Pregnancy catergory: C

Interactions

  • Concomitant use of dimercaprol and iron should be avoided due to the potential increased risk of nephrotoxicity

Administration

  • Deep intramuscular injection

Dose

  • Arsenic and Gold poisoning: ADULT and CHILD,

Mild to moderate toxicity: 2.5 mg/kg 4 times daily for 2 days then 2 times on 3rd day, then OD for 10 day

Severe toxicity: 3 mg/kg every 4 hours for 2 days then 4 times on 3rd day and twice daily for 10 days or until recovery

  • Lead poisoning:

Mild to moderate toxicity: ADULT, 300 - 450 mg/m2/day or 50–75 mg/m2 IM q 4 h or 4 mg/kg followed by 3 mg/kg every 4 hours for 3 - 5 days; CHILD, 300 - 450 mg/m2/day or 50 - 75 mg/m2 IM every 4 hours for 3 - 5 days 

Lead encephalopathy: ADULT, 450 mg/m2/day or 75 mg/m2 IM every 4 hours or 4 mg/kg q 4 h for 5 days after the 1st dose combined therapy with CaNa2 EDTA; CHILD, 450 mg/m2/day or 75 mg/m2 IM every 4 hours for 5 days

  • Mercury (inorganic) poisoning: ADULT and CHILD, 5 mg/kg IM followed by 2.5 mg/kg IM every 12 - 24 hours for 10 days

Adverse effects

  • hypertension, tachycardia; malaise, nausea, vomiting, abdominal pain, salivation, lacrimation, sweating, burning sensation in the mouth, throat, and eyes; feeling of constriction in the throat and chest; headache, muscle spasms, tingling of the extremities; fever in children; local pain and abscess at injection site

Reference

  • Dimercaprol.
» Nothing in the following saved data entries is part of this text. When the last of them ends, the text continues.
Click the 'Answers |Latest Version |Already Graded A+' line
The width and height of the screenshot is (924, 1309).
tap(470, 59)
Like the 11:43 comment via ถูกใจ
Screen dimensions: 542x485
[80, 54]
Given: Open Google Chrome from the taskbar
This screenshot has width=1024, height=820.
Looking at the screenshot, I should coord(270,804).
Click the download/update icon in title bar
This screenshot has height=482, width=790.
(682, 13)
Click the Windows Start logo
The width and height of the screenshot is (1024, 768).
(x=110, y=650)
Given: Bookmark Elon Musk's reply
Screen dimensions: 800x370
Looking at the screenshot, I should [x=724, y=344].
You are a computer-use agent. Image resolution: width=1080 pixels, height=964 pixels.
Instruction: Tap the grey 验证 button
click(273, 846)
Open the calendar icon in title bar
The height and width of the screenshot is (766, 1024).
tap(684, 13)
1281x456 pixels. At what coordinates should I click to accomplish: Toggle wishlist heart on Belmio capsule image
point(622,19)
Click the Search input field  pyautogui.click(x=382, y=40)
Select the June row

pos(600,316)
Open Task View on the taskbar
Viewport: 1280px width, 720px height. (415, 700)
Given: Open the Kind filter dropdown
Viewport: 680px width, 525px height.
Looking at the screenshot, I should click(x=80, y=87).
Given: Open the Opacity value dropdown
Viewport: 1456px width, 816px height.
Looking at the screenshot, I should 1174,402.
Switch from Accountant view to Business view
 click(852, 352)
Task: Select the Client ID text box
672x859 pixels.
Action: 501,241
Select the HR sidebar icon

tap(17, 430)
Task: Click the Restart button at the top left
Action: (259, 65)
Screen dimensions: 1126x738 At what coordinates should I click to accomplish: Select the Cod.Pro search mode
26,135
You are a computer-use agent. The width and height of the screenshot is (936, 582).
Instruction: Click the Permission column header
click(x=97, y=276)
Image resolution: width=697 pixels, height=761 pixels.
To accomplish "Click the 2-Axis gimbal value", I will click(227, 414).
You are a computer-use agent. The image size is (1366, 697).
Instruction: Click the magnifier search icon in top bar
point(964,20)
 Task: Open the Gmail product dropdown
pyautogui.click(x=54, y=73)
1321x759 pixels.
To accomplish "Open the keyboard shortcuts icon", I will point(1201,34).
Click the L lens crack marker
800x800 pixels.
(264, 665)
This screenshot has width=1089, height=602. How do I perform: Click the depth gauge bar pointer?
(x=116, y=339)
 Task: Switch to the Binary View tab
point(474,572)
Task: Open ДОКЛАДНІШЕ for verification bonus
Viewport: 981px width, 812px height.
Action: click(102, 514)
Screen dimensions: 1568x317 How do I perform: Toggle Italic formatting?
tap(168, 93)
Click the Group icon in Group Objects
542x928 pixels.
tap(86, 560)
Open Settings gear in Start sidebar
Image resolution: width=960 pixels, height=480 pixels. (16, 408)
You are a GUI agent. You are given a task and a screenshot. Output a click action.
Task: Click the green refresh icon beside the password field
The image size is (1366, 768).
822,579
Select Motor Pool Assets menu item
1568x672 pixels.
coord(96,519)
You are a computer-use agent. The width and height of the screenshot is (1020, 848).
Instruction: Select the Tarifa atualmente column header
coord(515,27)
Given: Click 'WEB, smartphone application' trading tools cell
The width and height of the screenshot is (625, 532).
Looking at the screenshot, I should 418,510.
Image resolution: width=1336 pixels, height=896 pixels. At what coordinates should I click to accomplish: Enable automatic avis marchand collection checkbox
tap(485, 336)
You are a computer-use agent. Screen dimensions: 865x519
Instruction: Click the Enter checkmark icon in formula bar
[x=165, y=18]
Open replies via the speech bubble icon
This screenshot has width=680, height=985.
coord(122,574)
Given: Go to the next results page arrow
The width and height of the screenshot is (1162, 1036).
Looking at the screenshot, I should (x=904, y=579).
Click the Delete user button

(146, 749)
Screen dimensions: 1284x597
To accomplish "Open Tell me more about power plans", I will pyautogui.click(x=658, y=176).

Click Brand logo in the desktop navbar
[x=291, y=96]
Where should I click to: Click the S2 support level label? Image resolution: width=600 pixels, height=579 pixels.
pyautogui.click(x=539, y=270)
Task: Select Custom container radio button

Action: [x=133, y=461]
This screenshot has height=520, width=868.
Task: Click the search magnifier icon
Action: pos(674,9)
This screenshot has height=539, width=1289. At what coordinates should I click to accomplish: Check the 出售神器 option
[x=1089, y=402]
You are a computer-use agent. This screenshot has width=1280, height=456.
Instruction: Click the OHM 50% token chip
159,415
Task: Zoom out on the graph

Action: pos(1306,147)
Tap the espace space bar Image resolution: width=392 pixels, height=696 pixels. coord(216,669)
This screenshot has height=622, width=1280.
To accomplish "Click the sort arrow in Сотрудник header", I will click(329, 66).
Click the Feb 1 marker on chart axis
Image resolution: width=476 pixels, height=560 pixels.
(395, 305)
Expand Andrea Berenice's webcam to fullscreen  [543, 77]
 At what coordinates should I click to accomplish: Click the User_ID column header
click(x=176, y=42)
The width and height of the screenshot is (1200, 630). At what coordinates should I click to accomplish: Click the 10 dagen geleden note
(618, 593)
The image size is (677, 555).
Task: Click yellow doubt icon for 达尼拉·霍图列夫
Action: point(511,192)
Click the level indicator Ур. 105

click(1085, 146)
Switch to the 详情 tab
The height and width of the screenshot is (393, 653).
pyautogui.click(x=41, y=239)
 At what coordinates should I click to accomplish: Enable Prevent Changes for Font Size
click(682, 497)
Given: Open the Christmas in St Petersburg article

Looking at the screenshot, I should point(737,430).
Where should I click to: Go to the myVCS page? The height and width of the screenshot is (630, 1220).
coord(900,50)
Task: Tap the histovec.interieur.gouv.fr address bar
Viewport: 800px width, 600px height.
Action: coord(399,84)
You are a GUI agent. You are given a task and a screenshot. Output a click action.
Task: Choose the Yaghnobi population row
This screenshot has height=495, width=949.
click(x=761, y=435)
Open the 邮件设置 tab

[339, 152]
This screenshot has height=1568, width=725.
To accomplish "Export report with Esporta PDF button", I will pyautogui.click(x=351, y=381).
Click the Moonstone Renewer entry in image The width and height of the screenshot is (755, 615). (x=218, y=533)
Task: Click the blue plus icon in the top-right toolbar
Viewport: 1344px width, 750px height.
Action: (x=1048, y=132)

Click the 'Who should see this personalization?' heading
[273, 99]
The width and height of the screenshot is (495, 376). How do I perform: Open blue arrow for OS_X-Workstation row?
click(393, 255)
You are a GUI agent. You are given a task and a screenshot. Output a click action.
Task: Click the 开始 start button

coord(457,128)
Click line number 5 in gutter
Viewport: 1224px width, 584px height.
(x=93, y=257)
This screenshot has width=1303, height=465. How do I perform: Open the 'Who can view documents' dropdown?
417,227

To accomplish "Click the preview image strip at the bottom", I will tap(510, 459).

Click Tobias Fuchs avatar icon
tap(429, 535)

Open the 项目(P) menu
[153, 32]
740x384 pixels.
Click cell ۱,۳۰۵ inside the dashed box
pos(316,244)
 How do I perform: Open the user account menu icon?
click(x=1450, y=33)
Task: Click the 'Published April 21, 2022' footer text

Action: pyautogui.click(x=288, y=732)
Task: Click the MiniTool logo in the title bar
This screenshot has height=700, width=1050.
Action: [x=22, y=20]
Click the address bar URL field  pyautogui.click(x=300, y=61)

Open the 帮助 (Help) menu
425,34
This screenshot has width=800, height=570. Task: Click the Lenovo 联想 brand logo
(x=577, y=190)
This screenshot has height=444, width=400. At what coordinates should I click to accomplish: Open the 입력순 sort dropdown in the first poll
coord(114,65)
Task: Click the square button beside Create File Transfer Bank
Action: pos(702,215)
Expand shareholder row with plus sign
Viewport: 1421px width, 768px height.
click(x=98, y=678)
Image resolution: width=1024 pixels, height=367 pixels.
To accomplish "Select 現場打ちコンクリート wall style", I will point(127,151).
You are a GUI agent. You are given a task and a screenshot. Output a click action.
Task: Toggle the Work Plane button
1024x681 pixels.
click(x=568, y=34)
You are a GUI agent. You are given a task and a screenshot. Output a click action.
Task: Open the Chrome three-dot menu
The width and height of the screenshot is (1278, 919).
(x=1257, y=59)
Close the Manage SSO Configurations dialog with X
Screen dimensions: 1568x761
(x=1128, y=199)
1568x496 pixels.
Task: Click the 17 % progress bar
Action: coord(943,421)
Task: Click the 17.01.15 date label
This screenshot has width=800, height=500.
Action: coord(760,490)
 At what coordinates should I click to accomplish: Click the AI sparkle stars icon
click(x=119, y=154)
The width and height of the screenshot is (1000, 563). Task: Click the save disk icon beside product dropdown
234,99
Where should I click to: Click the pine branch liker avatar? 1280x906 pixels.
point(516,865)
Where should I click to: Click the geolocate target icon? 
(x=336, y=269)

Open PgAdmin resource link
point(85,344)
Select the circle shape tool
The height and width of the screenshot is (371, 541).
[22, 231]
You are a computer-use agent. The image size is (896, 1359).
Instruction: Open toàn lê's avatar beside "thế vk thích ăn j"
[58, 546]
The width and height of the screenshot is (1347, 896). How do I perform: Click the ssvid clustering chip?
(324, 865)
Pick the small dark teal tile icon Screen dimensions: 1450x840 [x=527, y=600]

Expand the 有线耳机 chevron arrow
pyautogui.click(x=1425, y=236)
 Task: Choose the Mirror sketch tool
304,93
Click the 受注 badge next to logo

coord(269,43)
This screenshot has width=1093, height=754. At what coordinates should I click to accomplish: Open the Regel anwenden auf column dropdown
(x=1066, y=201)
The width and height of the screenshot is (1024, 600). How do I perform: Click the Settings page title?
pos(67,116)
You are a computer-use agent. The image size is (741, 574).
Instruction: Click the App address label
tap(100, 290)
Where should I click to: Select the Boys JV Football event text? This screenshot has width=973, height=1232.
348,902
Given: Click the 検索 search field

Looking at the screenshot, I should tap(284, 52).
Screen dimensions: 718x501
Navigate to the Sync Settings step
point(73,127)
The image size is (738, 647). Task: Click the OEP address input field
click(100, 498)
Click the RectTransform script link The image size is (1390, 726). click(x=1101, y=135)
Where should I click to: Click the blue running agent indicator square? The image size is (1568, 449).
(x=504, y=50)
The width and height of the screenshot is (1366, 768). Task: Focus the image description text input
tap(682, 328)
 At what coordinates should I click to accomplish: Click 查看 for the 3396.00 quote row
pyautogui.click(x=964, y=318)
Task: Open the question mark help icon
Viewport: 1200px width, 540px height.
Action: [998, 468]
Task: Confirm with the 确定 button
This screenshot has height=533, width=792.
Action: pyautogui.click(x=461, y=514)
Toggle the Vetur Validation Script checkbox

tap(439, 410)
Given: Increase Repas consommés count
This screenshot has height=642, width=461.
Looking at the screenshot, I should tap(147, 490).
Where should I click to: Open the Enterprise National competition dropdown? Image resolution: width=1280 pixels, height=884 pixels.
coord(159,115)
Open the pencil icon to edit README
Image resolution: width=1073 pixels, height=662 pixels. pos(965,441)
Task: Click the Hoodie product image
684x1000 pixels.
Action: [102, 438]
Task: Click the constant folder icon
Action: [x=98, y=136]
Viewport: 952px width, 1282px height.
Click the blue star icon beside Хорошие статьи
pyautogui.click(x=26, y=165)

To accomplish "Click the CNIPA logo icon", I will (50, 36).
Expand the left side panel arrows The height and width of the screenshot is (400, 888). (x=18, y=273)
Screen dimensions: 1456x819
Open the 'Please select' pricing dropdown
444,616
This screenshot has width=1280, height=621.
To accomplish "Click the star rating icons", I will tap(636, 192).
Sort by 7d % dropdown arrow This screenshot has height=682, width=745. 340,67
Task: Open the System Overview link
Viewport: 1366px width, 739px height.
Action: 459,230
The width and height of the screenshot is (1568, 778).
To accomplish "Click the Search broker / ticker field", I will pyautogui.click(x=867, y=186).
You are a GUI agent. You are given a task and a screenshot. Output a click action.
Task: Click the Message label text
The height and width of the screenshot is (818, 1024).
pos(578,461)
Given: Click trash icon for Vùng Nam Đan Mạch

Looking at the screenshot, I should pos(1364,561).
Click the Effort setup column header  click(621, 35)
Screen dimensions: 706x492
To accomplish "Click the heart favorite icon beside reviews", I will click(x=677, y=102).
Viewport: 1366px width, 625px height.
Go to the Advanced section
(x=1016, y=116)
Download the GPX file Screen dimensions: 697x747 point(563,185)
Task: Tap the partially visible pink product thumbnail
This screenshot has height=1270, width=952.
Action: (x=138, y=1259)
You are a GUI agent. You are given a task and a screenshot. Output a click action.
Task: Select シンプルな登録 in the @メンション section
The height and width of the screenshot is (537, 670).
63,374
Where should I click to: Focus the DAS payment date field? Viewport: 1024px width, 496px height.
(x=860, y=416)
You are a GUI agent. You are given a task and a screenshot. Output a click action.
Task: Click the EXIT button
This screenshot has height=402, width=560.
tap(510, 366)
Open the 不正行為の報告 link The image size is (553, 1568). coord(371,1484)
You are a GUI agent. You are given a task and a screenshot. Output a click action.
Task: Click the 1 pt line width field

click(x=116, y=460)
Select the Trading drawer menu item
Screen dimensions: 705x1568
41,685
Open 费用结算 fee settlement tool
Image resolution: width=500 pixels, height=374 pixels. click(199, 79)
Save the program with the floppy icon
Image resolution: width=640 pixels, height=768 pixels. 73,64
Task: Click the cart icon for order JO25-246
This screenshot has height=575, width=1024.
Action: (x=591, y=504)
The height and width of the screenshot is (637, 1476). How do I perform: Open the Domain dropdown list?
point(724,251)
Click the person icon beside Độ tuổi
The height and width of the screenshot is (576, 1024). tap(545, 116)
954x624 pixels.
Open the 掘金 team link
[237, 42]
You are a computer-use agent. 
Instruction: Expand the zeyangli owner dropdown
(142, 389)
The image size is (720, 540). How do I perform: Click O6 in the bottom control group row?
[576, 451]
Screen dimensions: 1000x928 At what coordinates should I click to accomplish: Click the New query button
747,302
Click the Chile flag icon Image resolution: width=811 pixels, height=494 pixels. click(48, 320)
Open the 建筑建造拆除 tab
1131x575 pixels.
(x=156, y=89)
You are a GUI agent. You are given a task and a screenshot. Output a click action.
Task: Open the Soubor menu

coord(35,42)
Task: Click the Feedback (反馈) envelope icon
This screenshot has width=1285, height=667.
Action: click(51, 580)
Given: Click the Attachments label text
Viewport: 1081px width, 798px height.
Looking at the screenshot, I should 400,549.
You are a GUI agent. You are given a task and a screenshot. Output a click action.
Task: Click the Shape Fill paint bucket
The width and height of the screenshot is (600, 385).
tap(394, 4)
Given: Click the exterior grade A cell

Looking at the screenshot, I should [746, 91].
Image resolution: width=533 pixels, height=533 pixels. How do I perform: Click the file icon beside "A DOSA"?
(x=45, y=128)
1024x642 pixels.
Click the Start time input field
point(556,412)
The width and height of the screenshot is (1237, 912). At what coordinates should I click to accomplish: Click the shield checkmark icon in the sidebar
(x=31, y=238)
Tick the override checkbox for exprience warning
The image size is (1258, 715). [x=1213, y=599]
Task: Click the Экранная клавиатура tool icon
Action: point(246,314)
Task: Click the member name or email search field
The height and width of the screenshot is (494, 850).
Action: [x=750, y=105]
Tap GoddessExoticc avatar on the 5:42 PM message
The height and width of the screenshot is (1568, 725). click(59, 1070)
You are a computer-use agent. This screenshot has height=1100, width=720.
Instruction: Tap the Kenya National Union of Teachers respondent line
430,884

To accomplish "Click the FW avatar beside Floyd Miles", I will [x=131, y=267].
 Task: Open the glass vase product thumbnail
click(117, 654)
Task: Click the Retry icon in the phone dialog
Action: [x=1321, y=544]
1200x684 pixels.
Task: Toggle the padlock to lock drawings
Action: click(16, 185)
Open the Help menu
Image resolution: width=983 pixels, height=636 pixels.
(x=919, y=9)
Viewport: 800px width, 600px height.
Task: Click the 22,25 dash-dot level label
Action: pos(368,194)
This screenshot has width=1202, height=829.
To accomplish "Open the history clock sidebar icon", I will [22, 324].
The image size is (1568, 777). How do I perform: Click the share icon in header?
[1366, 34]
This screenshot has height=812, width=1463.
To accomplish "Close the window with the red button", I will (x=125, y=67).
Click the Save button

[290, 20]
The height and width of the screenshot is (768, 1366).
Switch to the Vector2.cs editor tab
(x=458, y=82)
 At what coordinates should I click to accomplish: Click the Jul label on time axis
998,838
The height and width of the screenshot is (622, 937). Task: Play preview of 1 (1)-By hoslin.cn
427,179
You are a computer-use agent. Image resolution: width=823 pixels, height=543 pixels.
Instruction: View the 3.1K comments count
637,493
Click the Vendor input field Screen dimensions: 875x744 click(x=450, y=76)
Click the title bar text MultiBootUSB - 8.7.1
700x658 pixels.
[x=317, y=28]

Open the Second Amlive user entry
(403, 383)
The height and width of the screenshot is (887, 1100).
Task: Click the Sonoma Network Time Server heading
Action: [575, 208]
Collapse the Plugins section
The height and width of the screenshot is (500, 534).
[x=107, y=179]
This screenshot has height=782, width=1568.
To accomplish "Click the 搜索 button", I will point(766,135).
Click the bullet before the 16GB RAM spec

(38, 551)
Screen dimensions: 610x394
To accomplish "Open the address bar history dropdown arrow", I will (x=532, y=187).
In: IBM Micromedex® DRUGDEX® (electronic version). IBM Watson Health, Greenwood Village, Colorado, USA. Available at: https://www.micromedexsolutions.com/ (cited: Mar/1/2022).
  • Kosnet MJ. BAL (DIMERCAPROL). In: Olson KR, Anderson IB, Benowitz NL, Blanc PD, Clark RF, Kearney TE, et al., editors. Poisoning & Drug Overdose. 7th ed. New York: McGraw-Hill Education; 2018. p. 514-6.
  • Howland MA. Dimercaprol (British Anti-Lewisite or BAL). In: Lewis S. Nelson, Howland MA, Lewin NA, Smith SW, Goldfrank LR, Hoffman RS, editors. Goldfrank’s Toxicologic Emergencies. 11th ed. New York: McGraw-Hill Education; 2019. p. 1251-1254.